Im Namen seines Berufsstandes wehrt er sich jedoch gegen Forderungen aus der Arbeitsgruppe, dass die Landwirte ihre Bodenbearbeitung und den Anbau verändern müssten. Maisanbau verdichtet beispielsweise den Boden, so dass Wasser schlechter abfließen kann. „Dann muss man aber auch die Frage stellen, wer die Bauern zu dieser Entwicklung animiert hat“, empört sich Wendorff. Die Landesregierung feiere einerseits die wachsende Energiebilanz der Landwirtschaft und andererseits werde großflächiger Maisanbau wieder kritisiert.

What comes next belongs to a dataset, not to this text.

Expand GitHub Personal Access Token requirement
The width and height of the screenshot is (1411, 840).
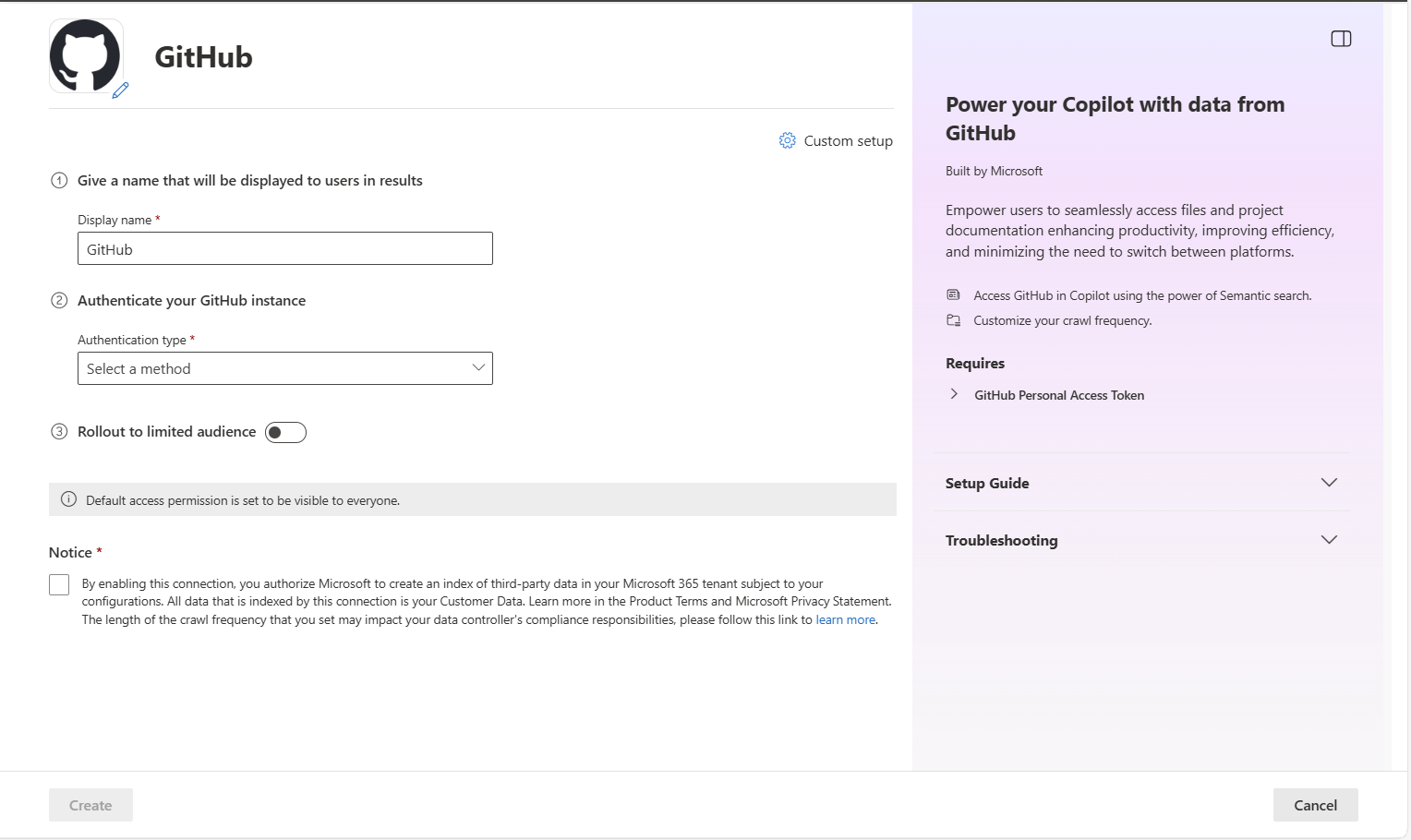pyautogui.click(x=954, y=394)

Sicher, Zuckerrübenanbau wäre besser, räumt er ein, „aber nicht wir haben die letzte Zuckerfabrik in der Region geschlossen“, stellt Wendorff klar.

Er macht sich keine Illusionen. Obwohl sich im Oderbruch die wertvollsten Böden im Land befinden, wirft das Binnenhochwasser die Landwirtschaft in der Region um Jahre zurück, ist Wendorff überzeugt. Die Bauern könnten nur auf die nächsten Jahre hoffen und darauf, dass das Gewässersystem wieder wie früher funktioniert. Erst dann werde normale Landwirtschaftschaft wieder möglich sein.